Quando um governo implanta uma IA que alucina permissões jurídicas, ele não apenas cria uma péssima experiência do usuário. Ele potencialmente renuncia à imunidade soberana, viabiliza defesas de entrapment e se expõe a reivindicações de responsabilidade por produto.

O EU AI Act classifica a IA em "serviços públicos essenciais" como de alto risco, exigindo precisão, transparência e supervisão humana. Um sistema que inventa leis seria não conforme. As paredes regulatórias estão se fechando globalmente.

"Mas E os Casos Extremos?"

As pessoas sempre contestam a regra do "Sem Citação = Sem Saída" com a mesma preocupação: e as perguntas em que a lei é genuinamente ambígua? E as situações inéditas que o código não aborda?
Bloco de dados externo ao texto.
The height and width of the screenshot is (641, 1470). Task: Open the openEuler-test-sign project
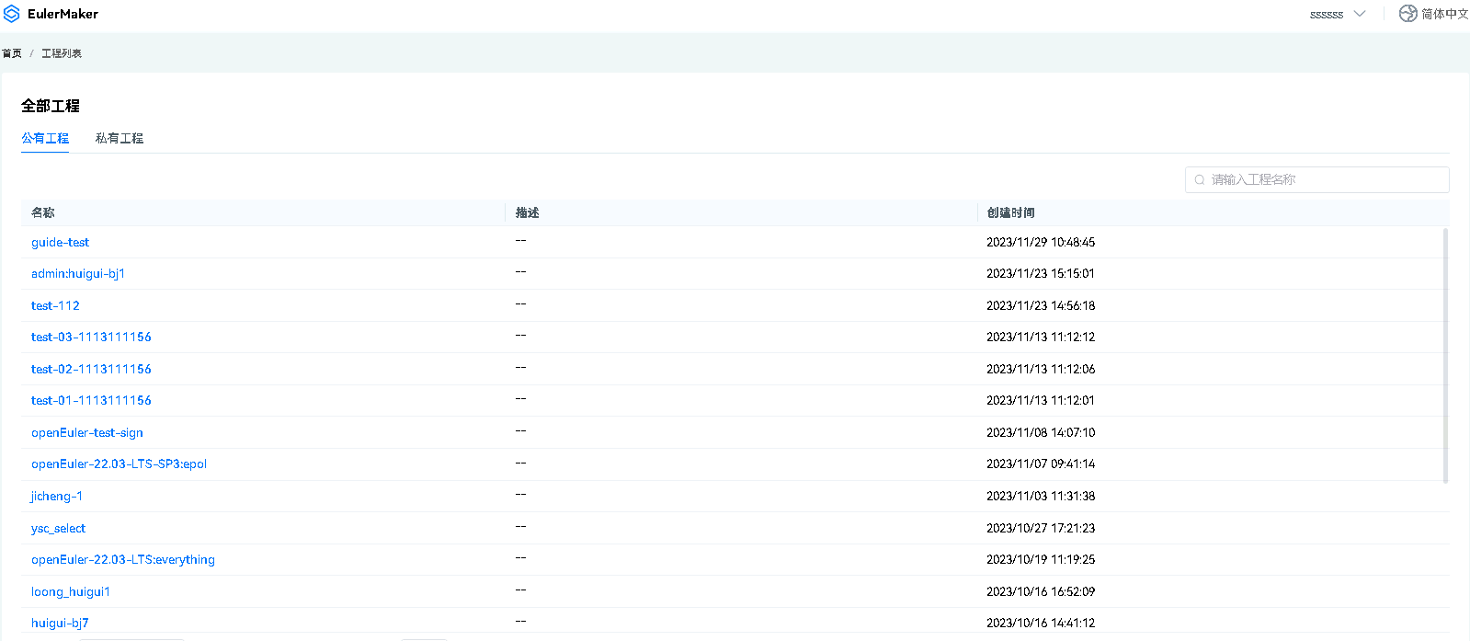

É justamente aqui que a arquitetura brilha, e não onde ela falha. Quando as pontuações de recuperação estão baixas — o que significa que o sistema não consegue encontrar um estatuto claramente relevante — ou quando o agente de verificação detecta interpretações conflitantes, o sistema aciona o que chamamos de recusa segura. Ele diz ao usuário: esta é uma pergunta complexa que requer aconselhamento profissional, e aqui está o órgão específico a ser contatado.

Isso não é uma falha. É o sistema funcionando exatamente como projetado. Um servidor público responsável que não sabe a resposta não a inventa. Ele diz: "Deixe-me encaminhá-lo a alguém que cuida disso." O fato de a maioria dos chatbots de IA preferir fabricar uma resposta a admitir incerteza é todo o problema que estamos resolvendo.
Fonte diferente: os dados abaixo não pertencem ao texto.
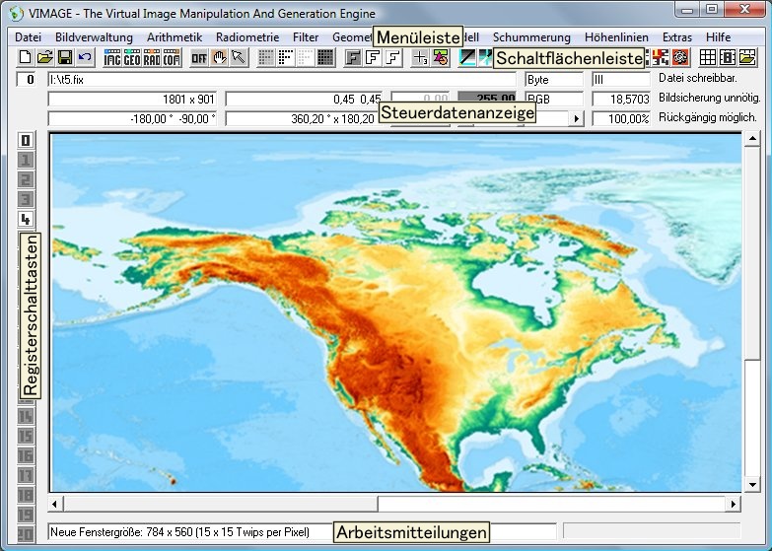Toggle the OFF toolbar button
Image resolution: width=772 pixels, height=551 pixels.
pos(199,58)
A outra objeção que ouço: "Isso parece caro e lento comparado a simplesmente implantar o GPT com um prompt." Sim. É mais caro. Requer construir um grafo de conhecimento estruturado de todo o código municipal, implementar pipelines de decodificação restrita e manter uma camada de verificação. Requer tratar a IA governamental como infraestrutura, não como um hackathon de fim de semana.

Mas sabe o que é mais caro? Uma ação coletiva movida por todo dono de negócio que seguiu o conselho ilegal do seu chatbot. A Comissão de Direitos Humanos de Nova York aplicando multas de um milhão de dólares contra proprietários que o seu sistema mandou discriminar. As consequências políticas quando a imprensa descobrir que o seu "servidor público digital" é um violador automatizado de direitos civis.
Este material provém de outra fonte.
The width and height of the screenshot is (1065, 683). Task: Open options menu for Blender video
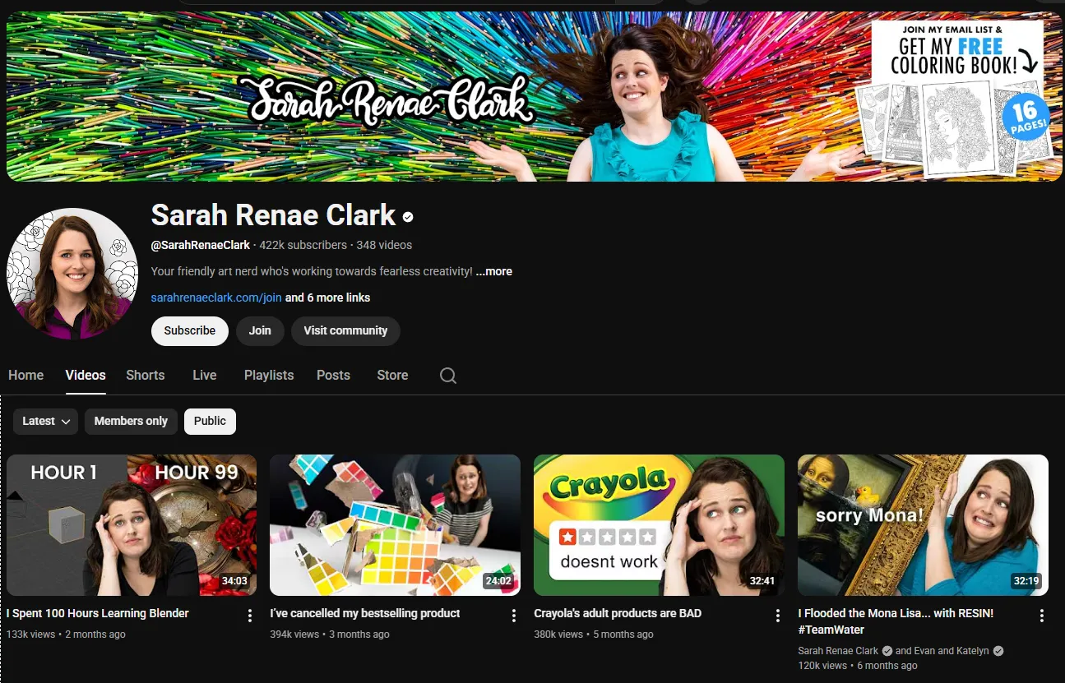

A Era do Chatbot Governamental em Fase Beta Acabou

Aqui está o que eu acredito, dito de forma clara: a abordagem de "invólucro fino" (thin wrapper) para a IA governamental — em que você pega um LLM comercial, adiciona um prompt de sistema que diz "você é um assistente prestativo da cidade" e o implanta em um domínio .gov — deveria ser tratada como má prática profissional.

Não porque a tecnologia seja ruim. O GPT-4 é notável. Mas ele é notável em ser um gerador criativo de texto. Usá-lo para interpretar a lei estatutária sem restrições arquiteturais é como usar um carro esportivo para arar um campo. A máquina não está quebrada. Você está usando-a de forma errada.

A tecnologia para construir uma IA governamental determinística e fundamentada em citações existe hoje. RAG hierárquico, decodificação restrita, verificação multiagente — nada disso é teórico. Nós a construímos. Ela funciona. A questão é se os líderes governamentais terão a vontade de exigi-la, ou se continuarão implantando chatbots que mandam proprietários violar a lei porque a demonstração pareceu impressionante.

Cada consulta a um sistema de IA governamental é um cidadão perguntando ao Estado: O que a lei exige de mim? Essa pergunta merece uma resposta fundamentada no texto real da lei real — citada, vinculada, verificável. Ou merece um honesto "Eu não sei."

Na arena de altos riscos dos serviços governamentais, a precisão não é um recurso. É uma obrigação constitucional.

Na próxima vez que uma cidade lançar um assistente de IA, a primeira pergunta não deveria ser "Quão prestativo ele é?" Deveria ser "Ele consegue citar suas fontes?" Se a resposta for não, esse sistema não tem nada a fazer usando um crachá .gov.